■ DIRECTIONS: Make an exact copy of the entries, and keep any pictures out of it.

[SUPPLIED INFORMATION Boundary: Start]

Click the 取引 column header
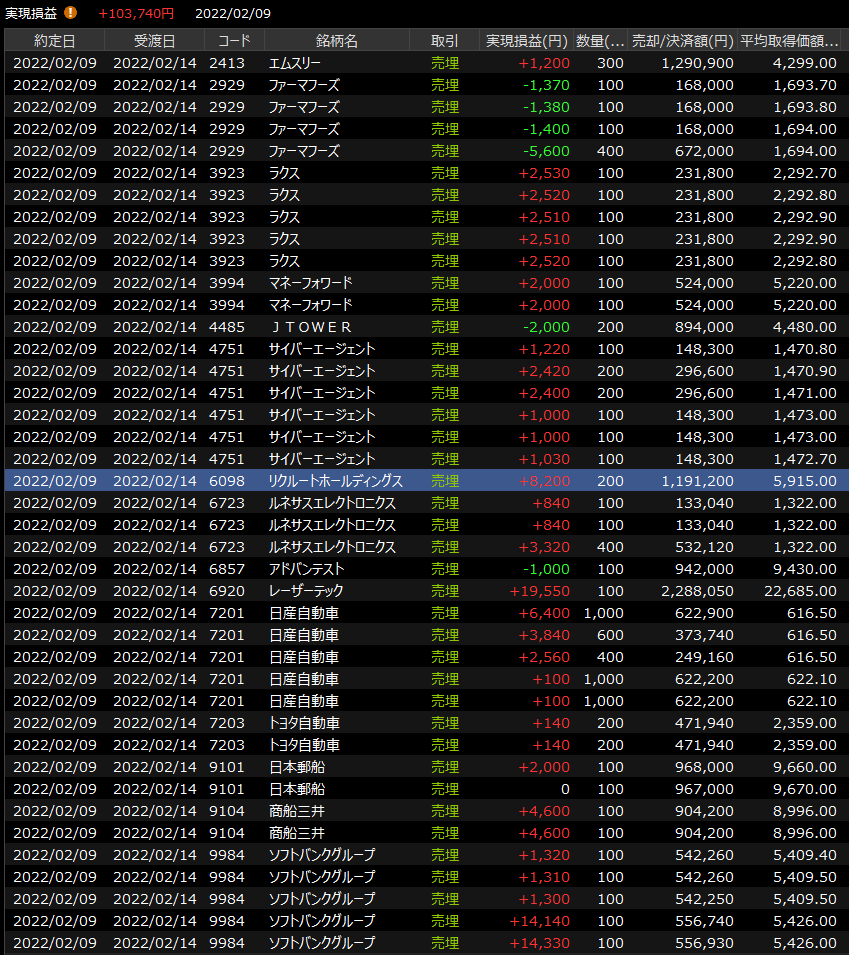 coord(444,41)
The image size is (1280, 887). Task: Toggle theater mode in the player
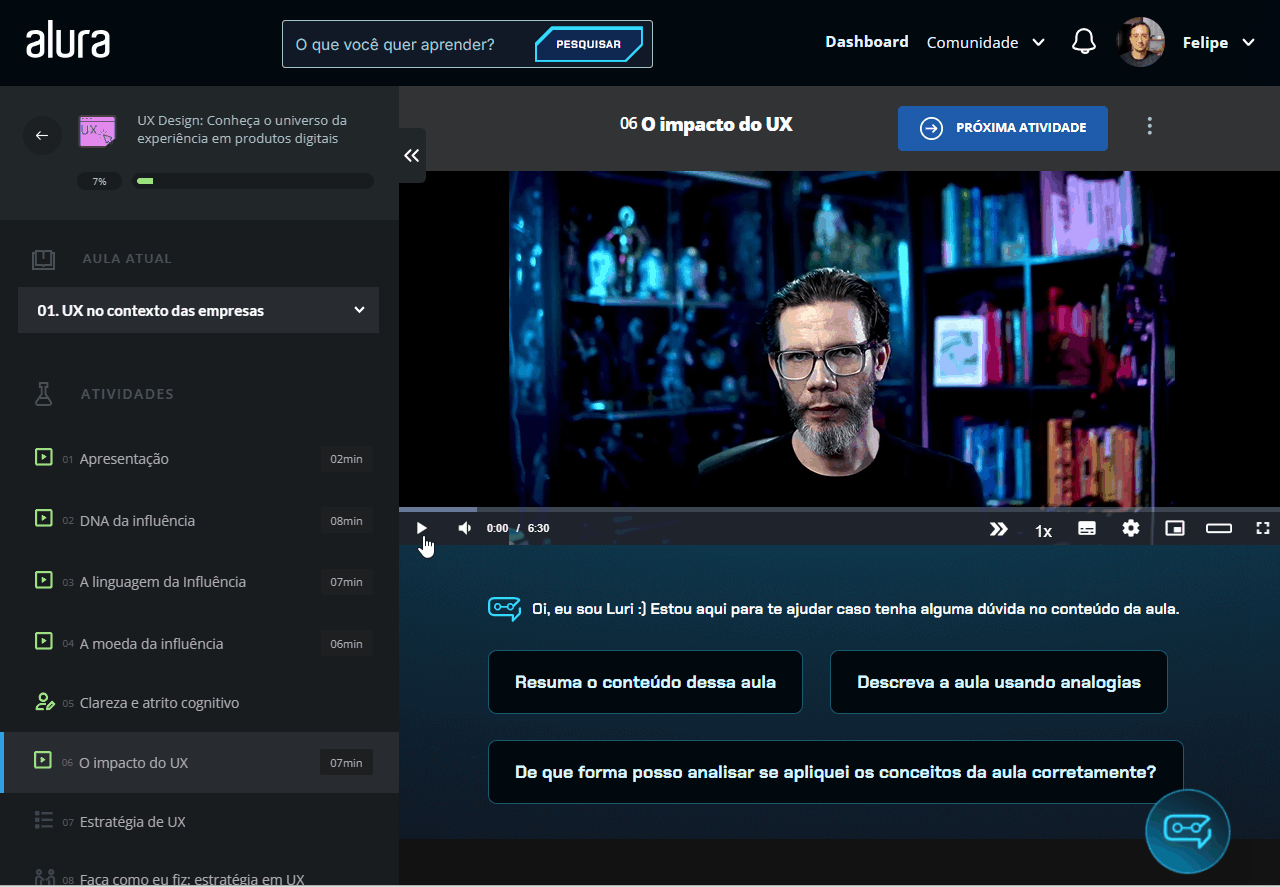[x=1219, y=528]
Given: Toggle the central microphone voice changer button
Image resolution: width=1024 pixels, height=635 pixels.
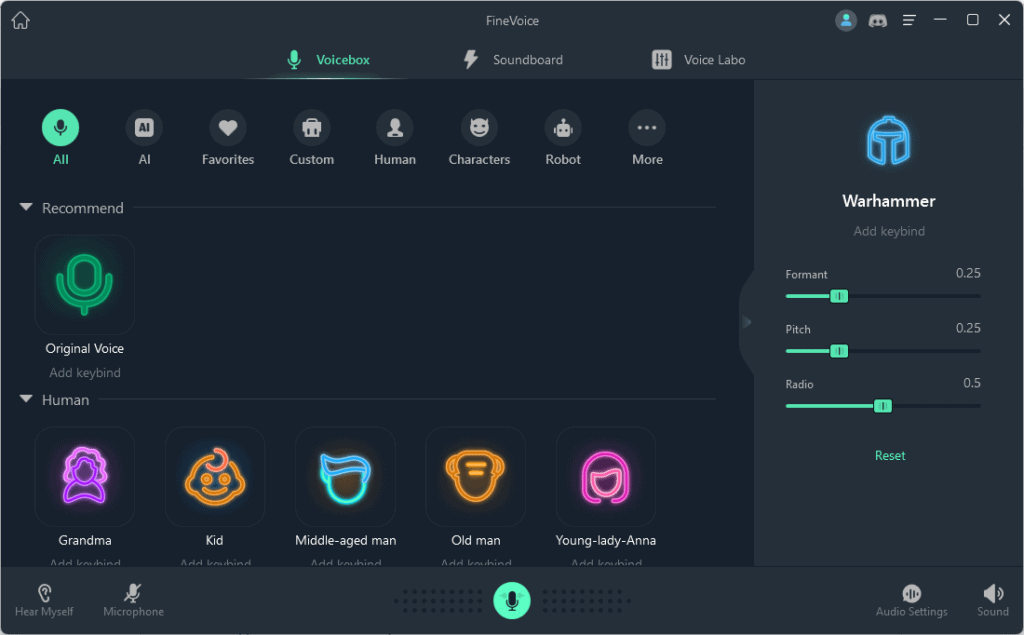Looking at the screenshot, I should (512, 600).
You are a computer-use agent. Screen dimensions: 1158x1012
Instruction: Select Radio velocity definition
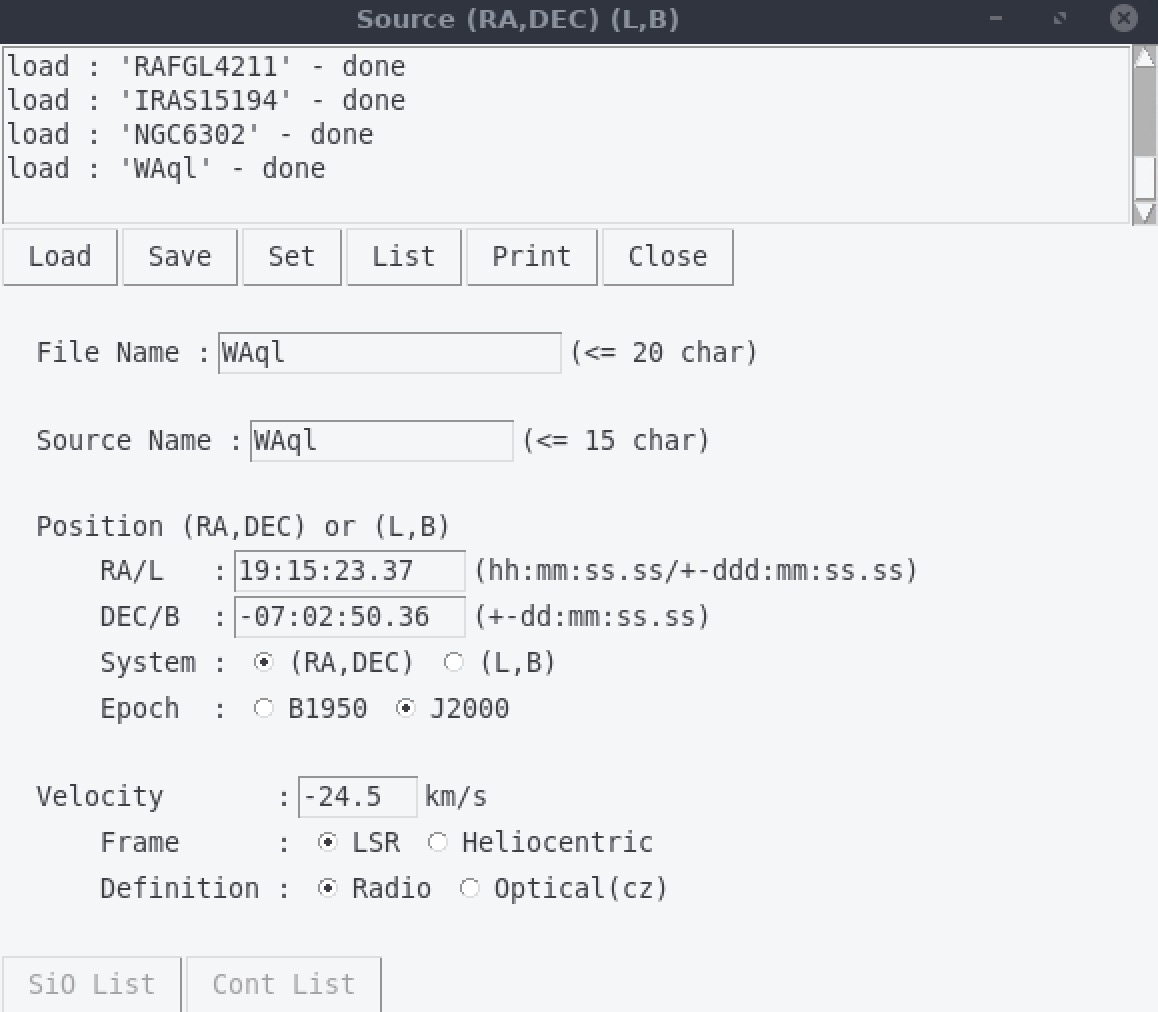point(328,889)
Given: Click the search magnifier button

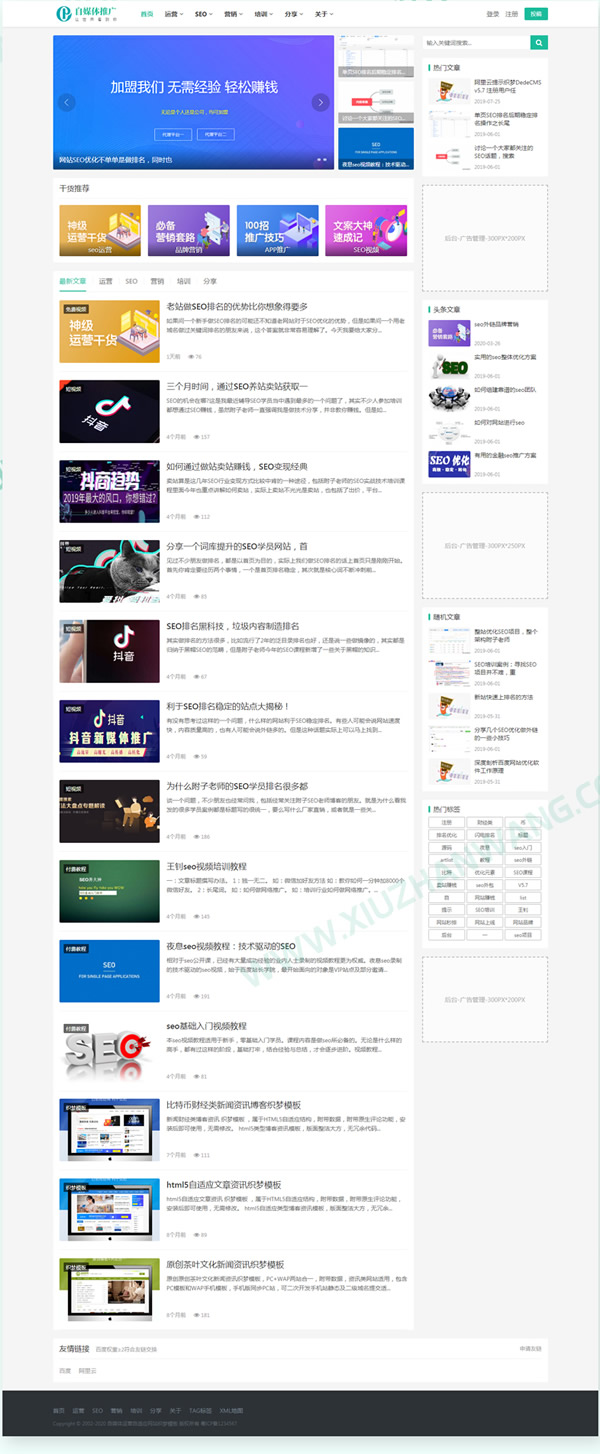Looking at the screenshot, I should pos(539,43).
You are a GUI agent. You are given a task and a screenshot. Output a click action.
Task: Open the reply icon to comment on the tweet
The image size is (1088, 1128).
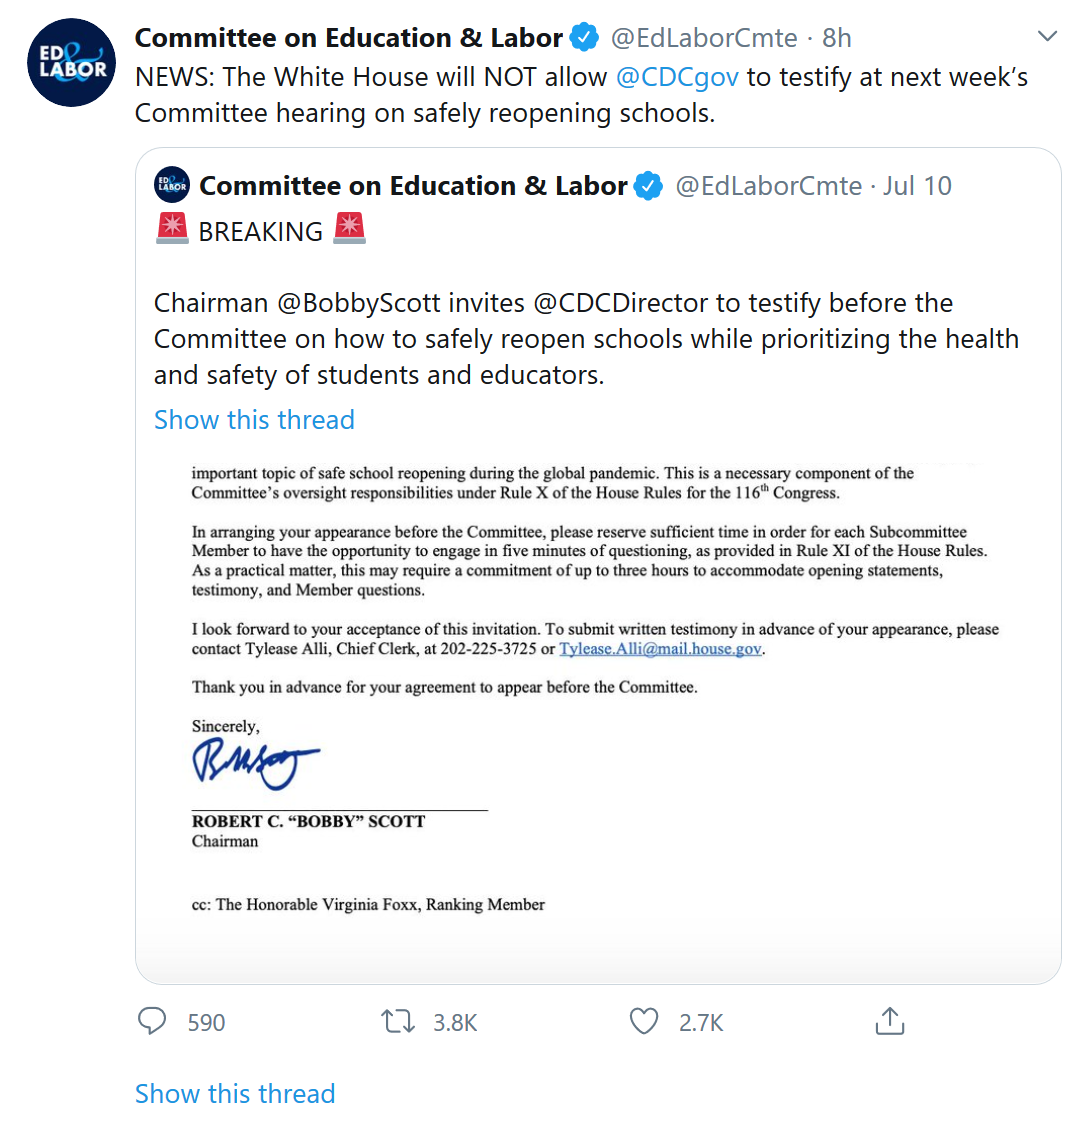click(x=151, y=1022)
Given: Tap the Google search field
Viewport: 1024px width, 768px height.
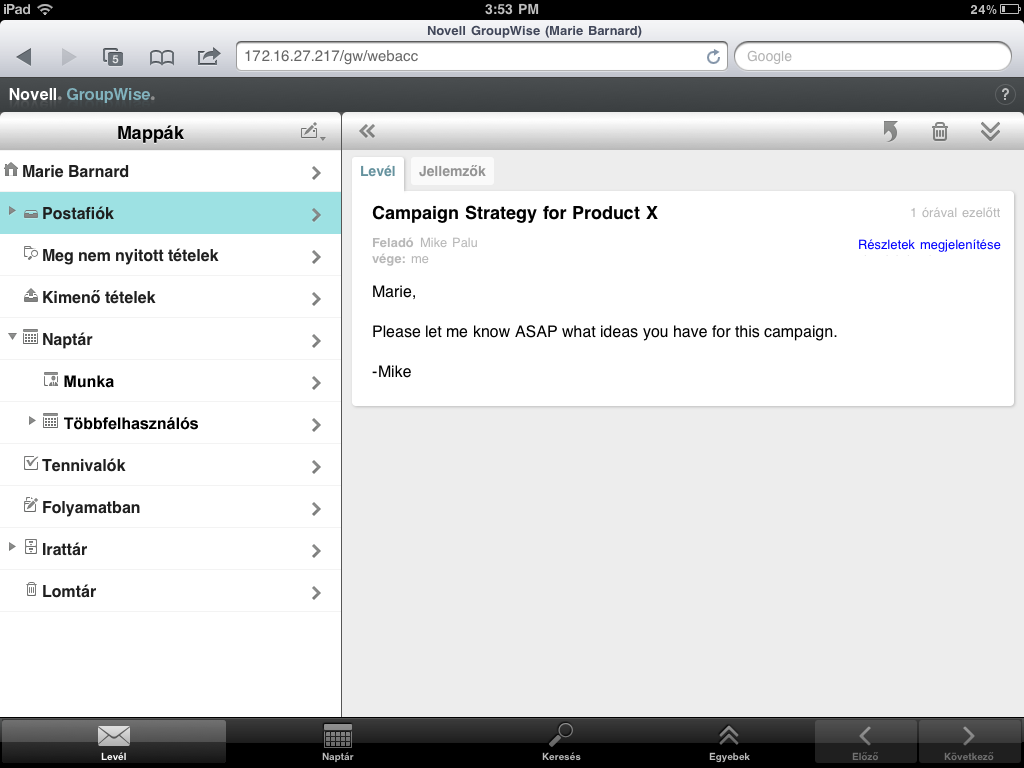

[SUPPLIED INFORMATION Boundary: End]

■ ANSWER TO THIS PROBLEM:
Click the 取引 column header
 coord(444,41)
The image size is (1280, 887). Task: Toggle theater mode in the player
[x=1219, y=528]
Given: Toggle the central microphone voice changer button
Image resolution: width=1024 pixels, height=635 pixels.
Looking at the screenshot, I should (512, 600).
You are a computer-use agent. Screen dimensions: 1158x1012
Instruction: Select Radio velocity definition
point(328,889)
Given: Click the search magnifier button

Looking at the screenshot, I should pos(539,43).
You are a GUI agent. You are given a task and a screenshot. Output a click action.
Task: Open the reply icon to comment on the tweet
The image size is (1088, 1128).
click(x=151, y=1022)
Given: Tap the Google search field
Viewport: 1024px width, 768px height.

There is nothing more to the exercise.